Among the records below, find the line that has "Click the precipitation"; from there, give the lines again exactly, and stop after the line that has "Task: Open a new browser tab".

* * *

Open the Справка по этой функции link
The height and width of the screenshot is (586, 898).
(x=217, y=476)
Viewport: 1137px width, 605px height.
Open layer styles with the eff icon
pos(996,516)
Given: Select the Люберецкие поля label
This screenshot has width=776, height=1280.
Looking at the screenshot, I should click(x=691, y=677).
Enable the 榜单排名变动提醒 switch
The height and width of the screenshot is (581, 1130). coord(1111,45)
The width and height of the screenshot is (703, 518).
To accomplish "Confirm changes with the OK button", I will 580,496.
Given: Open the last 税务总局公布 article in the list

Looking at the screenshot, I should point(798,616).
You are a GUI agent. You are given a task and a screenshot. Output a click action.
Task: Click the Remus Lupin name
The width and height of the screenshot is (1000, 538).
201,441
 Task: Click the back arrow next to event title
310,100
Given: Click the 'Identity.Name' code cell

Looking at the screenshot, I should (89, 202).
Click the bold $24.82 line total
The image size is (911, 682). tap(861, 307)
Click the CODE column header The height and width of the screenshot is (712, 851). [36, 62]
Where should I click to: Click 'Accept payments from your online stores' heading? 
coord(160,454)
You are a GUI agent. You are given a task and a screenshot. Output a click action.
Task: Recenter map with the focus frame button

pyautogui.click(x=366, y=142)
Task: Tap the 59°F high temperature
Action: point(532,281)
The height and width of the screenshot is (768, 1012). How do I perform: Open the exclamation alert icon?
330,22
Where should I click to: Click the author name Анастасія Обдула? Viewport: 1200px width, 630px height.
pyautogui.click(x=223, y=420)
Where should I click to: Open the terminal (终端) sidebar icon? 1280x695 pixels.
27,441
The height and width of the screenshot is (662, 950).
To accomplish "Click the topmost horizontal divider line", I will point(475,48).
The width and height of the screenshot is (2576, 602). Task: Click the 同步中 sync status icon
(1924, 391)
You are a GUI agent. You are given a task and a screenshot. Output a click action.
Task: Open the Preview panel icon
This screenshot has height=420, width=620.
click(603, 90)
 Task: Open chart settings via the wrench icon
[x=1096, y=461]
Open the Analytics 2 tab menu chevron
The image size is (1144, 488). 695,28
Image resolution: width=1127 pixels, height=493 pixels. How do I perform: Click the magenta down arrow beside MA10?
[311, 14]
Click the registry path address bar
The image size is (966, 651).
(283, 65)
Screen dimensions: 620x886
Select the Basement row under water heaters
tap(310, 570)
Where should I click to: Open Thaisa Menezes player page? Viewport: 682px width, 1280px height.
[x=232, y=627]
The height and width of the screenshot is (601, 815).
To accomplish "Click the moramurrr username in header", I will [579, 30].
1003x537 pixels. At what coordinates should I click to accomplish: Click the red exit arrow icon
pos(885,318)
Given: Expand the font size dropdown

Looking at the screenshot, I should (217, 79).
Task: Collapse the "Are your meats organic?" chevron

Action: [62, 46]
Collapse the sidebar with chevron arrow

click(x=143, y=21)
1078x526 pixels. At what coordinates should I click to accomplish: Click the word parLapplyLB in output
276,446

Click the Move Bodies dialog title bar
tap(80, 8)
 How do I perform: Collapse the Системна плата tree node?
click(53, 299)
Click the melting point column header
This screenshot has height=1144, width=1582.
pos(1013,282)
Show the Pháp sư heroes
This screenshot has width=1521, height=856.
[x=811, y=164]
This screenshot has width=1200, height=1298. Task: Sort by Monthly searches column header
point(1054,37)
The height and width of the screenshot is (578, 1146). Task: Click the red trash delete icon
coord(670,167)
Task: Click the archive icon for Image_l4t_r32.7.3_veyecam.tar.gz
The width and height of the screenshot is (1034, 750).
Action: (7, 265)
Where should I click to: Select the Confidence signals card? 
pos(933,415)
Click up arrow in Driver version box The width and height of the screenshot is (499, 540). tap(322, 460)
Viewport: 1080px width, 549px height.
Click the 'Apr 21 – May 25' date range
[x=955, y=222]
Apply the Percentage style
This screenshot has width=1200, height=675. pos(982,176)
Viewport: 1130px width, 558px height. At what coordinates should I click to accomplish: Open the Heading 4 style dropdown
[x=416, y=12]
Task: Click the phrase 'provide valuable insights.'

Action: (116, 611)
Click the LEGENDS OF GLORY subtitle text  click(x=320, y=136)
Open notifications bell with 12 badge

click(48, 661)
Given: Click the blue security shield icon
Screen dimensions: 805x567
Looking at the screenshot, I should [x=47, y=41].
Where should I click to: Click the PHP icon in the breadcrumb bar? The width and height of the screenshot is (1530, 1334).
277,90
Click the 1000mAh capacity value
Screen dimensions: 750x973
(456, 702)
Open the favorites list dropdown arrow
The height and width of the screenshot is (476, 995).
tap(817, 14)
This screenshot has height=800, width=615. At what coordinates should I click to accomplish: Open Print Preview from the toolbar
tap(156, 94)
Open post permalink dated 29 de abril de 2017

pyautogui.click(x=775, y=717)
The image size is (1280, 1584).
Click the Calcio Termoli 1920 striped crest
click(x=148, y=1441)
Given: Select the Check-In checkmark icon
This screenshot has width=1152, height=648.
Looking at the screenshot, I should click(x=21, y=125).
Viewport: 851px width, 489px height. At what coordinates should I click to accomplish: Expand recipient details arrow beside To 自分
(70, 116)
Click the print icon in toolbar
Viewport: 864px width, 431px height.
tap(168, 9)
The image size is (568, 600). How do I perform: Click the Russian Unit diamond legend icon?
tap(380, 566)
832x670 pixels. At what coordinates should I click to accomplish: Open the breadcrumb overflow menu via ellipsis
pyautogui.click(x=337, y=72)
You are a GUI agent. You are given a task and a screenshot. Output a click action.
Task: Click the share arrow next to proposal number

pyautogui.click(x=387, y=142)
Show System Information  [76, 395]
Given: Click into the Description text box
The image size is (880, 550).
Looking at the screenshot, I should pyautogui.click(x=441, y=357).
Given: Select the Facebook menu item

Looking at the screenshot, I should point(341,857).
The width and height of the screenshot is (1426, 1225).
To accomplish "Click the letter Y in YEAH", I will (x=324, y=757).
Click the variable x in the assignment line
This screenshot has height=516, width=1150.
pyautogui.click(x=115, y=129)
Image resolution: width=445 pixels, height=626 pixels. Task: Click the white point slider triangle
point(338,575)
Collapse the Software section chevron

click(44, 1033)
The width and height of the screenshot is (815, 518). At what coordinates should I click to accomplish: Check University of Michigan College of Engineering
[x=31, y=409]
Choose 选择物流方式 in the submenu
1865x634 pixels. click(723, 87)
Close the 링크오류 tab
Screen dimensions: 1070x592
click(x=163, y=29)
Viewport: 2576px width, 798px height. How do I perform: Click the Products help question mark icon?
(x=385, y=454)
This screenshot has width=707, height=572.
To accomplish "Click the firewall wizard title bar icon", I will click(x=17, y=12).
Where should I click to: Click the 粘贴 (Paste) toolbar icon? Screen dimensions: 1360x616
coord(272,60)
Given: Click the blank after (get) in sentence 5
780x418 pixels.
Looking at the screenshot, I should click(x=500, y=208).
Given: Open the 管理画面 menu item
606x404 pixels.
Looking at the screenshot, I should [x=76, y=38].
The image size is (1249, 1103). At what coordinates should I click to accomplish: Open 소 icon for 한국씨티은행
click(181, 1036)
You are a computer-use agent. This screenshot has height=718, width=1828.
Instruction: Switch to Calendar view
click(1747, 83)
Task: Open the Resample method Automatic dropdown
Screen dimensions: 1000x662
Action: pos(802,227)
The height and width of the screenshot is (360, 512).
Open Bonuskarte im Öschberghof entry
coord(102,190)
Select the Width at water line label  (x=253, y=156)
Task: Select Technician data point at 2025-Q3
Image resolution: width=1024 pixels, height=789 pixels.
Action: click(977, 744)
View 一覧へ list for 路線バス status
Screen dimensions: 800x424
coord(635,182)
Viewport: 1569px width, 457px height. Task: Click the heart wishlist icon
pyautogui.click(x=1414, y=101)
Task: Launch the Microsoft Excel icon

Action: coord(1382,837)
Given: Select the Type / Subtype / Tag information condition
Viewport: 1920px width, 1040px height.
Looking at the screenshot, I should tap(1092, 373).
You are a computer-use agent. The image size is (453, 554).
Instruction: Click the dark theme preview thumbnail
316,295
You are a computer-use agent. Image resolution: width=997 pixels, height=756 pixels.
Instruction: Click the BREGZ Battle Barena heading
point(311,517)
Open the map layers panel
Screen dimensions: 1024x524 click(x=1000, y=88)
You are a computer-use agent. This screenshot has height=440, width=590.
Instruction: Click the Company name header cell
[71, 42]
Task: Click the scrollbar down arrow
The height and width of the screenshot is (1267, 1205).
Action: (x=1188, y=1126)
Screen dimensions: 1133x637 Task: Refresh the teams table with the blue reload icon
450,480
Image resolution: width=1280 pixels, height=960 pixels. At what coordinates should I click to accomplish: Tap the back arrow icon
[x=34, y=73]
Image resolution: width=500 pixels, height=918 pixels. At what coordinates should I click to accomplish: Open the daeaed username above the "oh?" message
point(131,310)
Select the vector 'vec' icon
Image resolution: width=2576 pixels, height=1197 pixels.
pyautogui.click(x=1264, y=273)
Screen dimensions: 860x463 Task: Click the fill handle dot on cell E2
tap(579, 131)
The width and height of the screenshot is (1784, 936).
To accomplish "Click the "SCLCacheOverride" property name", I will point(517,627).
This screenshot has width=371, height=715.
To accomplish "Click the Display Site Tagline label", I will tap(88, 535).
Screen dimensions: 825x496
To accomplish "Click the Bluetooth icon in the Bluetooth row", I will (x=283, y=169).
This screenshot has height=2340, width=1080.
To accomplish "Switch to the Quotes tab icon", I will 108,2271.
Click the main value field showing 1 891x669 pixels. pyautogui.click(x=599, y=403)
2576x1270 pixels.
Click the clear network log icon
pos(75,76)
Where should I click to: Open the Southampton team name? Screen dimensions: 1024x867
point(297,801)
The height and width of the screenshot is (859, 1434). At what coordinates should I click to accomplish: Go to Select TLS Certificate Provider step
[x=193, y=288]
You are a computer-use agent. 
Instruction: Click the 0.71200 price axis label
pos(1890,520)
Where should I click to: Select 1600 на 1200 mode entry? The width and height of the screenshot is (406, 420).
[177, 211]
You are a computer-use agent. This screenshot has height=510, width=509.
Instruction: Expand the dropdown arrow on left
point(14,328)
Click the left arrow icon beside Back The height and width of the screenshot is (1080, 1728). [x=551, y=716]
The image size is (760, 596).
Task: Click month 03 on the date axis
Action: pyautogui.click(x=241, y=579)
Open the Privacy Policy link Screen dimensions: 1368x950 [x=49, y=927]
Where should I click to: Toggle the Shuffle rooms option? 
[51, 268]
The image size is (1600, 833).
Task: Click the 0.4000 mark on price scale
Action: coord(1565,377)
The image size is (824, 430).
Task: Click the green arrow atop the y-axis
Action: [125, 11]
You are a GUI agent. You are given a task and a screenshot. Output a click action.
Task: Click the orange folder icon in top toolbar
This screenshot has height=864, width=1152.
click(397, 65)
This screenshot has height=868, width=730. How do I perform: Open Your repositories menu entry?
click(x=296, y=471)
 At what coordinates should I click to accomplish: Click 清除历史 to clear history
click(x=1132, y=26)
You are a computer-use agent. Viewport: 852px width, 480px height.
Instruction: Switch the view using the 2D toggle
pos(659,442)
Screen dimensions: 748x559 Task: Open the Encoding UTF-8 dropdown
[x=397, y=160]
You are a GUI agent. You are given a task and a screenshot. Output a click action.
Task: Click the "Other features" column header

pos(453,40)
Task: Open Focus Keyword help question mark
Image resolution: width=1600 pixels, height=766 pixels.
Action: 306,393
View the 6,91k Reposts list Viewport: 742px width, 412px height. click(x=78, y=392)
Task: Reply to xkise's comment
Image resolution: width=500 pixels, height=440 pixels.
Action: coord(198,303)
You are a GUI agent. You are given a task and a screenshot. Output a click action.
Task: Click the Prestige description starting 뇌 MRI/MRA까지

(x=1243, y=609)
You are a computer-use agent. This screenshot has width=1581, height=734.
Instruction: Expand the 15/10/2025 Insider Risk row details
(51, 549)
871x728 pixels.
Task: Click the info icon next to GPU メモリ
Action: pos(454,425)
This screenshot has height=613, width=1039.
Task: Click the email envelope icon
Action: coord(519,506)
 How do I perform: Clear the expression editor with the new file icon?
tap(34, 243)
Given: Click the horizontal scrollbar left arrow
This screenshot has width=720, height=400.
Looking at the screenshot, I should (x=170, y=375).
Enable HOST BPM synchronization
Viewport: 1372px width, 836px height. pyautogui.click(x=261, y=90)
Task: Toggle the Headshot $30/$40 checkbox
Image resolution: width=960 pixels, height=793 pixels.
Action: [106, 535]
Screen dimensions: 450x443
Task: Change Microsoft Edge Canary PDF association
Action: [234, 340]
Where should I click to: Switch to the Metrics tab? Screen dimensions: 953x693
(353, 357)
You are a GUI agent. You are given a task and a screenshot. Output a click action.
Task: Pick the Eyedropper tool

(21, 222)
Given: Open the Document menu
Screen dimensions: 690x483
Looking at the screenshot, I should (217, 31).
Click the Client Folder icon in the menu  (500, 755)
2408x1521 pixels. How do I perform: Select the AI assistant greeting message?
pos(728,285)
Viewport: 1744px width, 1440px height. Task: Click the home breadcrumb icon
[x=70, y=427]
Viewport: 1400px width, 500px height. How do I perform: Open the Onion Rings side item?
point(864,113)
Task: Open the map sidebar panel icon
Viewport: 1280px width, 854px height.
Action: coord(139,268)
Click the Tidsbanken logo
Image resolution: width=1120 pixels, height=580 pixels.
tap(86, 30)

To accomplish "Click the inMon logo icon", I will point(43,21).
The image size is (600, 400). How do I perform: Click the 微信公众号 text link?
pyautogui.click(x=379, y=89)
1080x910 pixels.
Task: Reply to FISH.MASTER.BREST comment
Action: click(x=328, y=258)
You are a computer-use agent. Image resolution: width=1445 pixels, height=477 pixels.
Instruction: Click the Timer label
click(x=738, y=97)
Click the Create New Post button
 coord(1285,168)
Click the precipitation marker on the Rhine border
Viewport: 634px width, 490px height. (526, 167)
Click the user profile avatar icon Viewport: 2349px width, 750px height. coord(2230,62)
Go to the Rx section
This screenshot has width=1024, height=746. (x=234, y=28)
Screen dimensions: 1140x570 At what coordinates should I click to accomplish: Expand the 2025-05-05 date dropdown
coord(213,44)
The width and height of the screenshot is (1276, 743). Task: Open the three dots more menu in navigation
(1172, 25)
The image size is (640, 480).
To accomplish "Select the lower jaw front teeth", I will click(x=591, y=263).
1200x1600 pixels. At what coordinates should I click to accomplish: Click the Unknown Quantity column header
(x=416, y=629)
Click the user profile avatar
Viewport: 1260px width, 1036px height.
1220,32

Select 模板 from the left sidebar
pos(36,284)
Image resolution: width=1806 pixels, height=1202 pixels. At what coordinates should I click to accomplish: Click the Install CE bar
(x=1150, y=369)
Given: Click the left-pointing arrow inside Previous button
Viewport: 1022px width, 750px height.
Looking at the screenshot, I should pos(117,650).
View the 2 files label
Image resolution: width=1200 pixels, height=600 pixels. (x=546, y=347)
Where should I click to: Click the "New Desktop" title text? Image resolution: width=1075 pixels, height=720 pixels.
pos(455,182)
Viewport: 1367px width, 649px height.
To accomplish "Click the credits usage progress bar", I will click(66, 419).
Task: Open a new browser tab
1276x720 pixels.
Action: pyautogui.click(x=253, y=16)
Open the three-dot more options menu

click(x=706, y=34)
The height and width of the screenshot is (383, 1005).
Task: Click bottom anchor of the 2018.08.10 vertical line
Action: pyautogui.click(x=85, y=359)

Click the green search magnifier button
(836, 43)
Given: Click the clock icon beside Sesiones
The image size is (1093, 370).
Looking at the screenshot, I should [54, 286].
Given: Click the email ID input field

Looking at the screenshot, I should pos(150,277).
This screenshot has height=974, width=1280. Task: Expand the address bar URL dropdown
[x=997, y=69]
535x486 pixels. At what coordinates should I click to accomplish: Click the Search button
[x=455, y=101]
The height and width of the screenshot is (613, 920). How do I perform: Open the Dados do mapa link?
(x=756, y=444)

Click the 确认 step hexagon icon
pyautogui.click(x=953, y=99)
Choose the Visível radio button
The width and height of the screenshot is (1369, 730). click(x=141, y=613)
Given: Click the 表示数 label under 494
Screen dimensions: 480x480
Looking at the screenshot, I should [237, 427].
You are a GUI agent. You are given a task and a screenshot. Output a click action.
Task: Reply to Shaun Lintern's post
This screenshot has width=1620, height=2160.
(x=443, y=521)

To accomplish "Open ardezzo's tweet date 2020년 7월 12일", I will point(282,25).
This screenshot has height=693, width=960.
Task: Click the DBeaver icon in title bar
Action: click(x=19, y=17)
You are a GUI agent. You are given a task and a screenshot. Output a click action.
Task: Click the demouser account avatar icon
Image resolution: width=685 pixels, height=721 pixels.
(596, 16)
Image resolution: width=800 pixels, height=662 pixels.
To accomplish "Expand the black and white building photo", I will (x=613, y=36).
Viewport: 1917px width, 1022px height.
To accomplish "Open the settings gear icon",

* * *

Solution to this problem -
Click the precipitation marker on the Rhine border
Viewport: 634px width, 490px height. (526, 167)
Click the user profile avatar icon Viewport: 2349px width, 750px height. coord(2230,62)
Go to the Rx section
This screenshot has width=1024, height=746. (x=234, y=28)
Screen dimensions: 1140x570 At what coordinates should I click to accomplish: Expand the 2025-05-05 date dropdown
coord(213,44)
The width and height of the screenshot is (1276, 743). Task: Open the three dots more menu in navigation
(1172, 25)
The image size is (640, 480).
To accomplish "Select the lower jaw front teeth", I will click(x=591, y=263).
1200x1600 pixels. At what coordinates should I click to accomplish: Click the Unknown Quantity column header
(x=416, y=629)
Click the user profile avatar
Viewport: 1260px width, 1036px height.
1220,32

Select 模板 from the left sidebar
pos(36,284)
Image resolution: width=1806 pixels, height=1202 pixels. At what coordinates should I click to accomplish: Click the Install CE bar
(x=1150, y=369)
Given: Click the left-pointing arrow inside Previous button
Viewport: 1022px width, 750px height.
Looking at the screenshot, I should pos(117,650).
View the 2 files label
Image resolution: width=1200 pixels, height=600 pixels. (x=546, y=347)
Where should I click to: Click the "New Desktop" title text? Image resolution: width=1075 pixels, height=720 pixels.
pos(455,182)
Viewport: 1367px width, 649px height.
To accomplish "Click the credits usage progress bar", I will click(66, 419).
Task: Open a new browser tab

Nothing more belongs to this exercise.